• 23 May 2023 23 May 2023
  • UK & Europe

  • Insurance & Reinsurance

An application for a non-party costs order by an insurer against a credit hire organisation (CHO) was refused – following a finding of fundamental dishonesty against its customer at trial – where the CHO had not had sufficient control of the underlying litigation to suggest it was the real party to those proceedings.

In contrast with Select Car Rentals (North West) Limited v Esure Services Ltd [2017] WLR 4426 where a non-party costs order had been granted, the CHO in the instant case had not retained solicitors for the hire customer, was not in direct contact with the at-fault insurer, did not have the power to deduct its hire charges from any personal injury damages, nor did it operate as de facto claims manager for its hire customer.

The applications before the court
[53]… The passage from Professor Zuckerman’s book [Zuckerman on Civil Procedure : Principles of Practice, 4th Edition] provides a reasonable summary of the general position: 
“There are mainly two broad reasons that may justify a costs award against a non-party. 
[1] A non-party may be ordered to pay costs if they controlled the proceedings for their own benefit. In such a case the non-party is effectively a party, and since they would benefit from a favourable outcome of the proceedings, they should also bear the costs of an unfavourable outcome. We may refer to this ground of ordering costs as the control–benefit ground. 
[2] The second type of justification is more complex and troublesome. It concerns situations where the non-party has helped a party to bring or sustain proceedings by providing financial or other assistance, without which the litigation would not have taken place and the successful party would not have incurred expenses. We may refer to this ground as the funding ground. 
Although the two grounds appear distinct they are bound up together because the court would not normally order a funder to pay costs unless the funder stood to benefit from the funding arrangement, as where the funder agrees to fund proceedings in exchange for a share of the recovery. These two grounds are therefore not mutually exclusive. Furthermore, they are not exhaustive. 
A costs order may be made where a person has neither controlled nor funded the litigation, as where solicitors failed to obtain legal expenses insurance for their client and failed to inform them of their costs exposure.”

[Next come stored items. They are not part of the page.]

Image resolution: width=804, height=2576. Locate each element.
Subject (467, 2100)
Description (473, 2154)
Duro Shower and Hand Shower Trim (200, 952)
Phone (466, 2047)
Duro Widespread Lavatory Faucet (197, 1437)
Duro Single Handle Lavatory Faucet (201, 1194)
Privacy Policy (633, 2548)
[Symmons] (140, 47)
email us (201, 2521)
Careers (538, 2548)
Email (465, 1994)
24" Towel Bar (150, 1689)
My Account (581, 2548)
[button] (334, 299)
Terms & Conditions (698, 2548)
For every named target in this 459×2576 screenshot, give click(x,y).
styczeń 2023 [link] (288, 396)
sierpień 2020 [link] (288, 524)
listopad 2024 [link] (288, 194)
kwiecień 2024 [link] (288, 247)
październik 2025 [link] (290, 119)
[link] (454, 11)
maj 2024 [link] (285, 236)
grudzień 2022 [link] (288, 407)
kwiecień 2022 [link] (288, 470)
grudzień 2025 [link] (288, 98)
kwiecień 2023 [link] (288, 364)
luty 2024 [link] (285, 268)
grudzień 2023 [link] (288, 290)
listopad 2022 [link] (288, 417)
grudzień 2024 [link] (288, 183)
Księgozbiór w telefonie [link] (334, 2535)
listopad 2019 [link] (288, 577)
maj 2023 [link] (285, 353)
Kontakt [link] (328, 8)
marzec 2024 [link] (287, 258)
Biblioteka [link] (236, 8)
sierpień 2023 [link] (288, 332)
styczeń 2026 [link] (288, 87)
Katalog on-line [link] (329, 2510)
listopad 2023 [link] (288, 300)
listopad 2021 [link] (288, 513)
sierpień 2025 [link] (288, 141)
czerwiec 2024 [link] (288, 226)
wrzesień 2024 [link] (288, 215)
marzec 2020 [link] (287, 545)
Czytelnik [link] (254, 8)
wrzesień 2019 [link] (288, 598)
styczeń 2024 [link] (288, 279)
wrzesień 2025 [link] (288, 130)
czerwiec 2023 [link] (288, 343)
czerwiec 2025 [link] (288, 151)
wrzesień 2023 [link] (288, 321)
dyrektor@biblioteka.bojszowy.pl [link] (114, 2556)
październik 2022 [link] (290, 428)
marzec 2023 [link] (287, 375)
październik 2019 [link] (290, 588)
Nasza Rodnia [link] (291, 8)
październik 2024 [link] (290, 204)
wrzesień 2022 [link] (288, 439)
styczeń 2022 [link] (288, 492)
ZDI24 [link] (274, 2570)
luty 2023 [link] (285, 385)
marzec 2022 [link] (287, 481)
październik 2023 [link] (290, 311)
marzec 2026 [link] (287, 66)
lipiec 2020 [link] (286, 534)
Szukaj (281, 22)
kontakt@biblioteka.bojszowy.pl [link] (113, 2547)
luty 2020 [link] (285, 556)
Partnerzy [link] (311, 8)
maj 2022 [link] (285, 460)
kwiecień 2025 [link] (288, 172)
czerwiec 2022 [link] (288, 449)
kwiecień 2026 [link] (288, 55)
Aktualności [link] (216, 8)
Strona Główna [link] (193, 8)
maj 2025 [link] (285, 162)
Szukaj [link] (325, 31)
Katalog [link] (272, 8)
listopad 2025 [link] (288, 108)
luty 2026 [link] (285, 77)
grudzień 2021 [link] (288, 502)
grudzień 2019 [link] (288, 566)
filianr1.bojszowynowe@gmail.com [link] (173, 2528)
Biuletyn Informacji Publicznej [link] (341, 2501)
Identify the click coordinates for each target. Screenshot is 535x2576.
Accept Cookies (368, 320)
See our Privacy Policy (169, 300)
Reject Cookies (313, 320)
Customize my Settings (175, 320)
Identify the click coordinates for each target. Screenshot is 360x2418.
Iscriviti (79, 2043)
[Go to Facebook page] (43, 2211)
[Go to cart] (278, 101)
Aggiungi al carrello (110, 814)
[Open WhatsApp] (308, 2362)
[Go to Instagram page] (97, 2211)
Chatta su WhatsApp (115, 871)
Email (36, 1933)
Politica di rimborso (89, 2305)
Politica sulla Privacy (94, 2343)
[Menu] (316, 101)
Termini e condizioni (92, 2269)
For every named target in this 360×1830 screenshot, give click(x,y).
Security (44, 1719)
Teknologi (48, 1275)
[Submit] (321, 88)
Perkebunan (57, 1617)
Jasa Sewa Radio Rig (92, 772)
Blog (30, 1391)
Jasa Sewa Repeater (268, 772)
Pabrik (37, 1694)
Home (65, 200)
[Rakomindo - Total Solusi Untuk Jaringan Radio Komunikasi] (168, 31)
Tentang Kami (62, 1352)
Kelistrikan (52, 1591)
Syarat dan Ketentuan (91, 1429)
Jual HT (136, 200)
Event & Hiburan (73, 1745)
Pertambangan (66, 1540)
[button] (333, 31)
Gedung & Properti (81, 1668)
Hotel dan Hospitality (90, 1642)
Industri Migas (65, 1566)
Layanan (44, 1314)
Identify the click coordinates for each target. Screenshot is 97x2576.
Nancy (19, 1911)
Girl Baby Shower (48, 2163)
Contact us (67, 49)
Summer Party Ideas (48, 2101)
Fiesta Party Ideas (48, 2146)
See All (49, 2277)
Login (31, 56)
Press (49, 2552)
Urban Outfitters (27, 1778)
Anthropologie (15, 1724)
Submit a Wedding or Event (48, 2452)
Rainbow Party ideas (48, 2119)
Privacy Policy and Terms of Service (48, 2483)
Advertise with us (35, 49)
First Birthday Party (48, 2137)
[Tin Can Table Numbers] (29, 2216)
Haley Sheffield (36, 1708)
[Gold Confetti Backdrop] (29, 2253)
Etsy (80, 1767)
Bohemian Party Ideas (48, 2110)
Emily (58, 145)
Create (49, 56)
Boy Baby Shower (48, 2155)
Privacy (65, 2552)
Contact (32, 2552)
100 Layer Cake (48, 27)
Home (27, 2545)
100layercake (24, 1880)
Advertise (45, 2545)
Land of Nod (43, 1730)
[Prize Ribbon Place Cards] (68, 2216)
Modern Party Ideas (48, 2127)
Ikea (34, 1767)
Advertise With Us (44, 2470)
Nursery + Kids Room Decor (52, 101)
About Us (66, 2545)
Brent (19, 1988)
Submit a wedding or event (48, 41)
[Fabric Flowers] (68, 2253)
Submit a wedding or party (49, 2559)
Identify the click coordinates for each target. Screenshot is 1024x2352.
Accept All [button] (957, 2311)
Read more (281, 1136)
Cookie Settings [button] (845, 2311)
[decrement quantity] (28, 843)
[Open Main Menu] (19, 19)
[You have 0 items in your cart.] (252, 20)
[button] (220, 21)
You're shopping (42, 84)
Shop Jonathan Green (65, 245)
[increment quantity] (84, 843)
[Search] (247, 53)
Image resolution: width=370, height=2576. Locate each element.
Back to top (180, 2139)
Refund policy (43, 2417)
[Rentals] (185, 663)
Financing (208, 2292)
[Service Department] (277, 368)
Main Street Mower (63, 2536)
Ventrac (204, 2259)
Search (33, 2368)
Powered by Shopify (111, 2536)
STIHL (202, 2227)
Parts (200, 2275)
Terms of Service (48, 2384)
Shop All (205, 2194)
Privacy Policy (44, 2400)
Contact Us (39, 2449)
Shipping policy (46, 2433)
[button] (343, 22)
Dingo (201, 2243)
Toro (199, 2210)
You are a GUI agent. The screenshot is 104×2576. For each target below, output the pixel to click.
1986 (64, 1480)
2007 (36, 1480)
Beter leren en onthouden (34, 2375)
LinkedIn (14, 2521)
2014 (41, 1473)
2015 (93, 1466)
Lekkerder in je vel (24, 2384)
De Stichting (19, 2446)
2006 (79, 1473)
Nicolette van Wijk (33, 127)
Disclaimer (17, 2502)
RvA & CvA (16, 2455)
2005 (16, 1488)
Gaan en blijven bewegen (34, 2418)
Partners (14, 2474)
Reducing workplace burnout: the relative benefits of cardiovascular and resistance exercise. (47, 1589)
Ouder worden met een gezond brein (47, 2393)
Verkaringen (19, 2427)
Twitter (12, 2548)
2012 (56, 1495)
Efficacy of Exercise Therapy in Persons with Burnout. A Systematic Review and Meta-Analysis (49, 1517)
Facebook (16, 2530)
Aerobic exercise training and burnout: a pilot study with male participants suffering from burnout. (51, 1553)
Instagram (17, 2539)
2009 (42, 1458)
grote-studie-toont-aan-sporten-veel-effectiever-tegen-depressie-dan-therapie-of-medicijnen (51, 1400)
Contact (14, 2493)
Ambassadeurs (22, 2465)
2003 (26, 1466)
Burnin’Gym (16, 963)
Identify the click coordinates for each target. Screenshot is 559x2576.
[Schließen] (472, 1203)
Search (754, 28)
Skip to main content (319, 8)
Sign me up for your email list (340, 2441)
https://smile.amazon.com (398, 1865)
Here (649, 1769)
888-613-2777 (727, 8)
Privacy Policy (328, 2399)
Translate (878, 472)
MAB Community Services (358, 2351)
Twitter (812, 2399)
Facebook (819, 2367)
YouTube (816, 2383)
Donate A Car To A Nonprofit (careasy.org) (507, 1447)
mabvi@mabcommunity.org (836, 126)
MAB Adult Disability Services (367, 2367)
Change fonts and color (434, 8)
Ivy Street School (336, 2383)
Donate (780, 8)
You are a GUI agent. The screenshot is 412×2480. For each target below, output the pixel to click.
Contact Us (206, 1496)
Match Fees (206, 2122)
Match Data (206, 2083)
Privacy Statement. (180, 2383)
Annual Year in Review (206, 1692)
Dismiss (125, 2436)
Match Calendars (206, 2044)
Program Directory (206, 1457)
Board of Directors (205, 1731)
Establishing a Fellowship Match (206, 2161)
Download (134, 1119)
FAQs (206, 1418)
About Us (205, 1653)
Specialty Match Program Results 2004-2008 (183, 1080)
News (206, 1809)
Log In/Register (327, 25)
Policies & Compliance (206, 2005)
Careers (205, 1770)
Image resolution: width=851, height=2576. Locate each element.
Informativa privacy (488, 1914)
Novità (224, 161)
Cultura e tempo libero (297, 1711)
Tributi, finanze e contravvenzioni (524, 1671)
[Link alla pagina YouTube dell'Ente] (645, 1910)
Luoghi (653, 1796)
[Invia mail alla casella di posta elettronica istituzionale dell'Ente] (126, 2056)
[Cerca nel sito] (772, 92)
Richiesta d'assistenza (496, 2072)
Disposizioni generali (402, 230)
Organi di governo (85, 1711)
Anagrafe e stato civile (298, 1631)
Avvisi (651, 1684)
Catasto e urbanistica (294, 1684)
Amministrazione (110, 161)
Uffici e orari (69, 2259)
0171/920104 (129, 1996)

[54]    … The court must enquire whether the non-party has controlled the proceedings for their own benefit to the extent that they are the “real party” or whether they have funded the litigation which would not have taken place without their support…
[58]    The District Judge… compared the application he was trying with the facts that were found by the Recorder in Select Car Rentals (North West) Limited v Esure Services Limited [2017] WLR 4426. 
… By way of comparison in the current application:
•    Select had retained the Solicitors for the Claimant – the Appellant did not; 
•    Select was in direct email contact with the insurer – the Appellant was not; 
•    The claimant was obliged by the credit hire agreement to co-operate in the instruction of a solicitor nominated by the company- common to both cases; 
•    The claimant gave Select the power to deduct the hire charges directly from any personal injury damages- not the case with the Appellant; 
•    The claimant gave Select an irrevocable authority to provide any engineering report and updates to Select – not the case with the Appellant; 
•    The claimant granted Select the right to pursue an action in her name – the same was granted to the Appellant; 
•    Select operated as de facto claims managers – the Appellant did not.
[68]    I have found that the District Judge fell into error by ordering the Appellant to pay the Respondents costs and accordingly I intend to grant the appeal.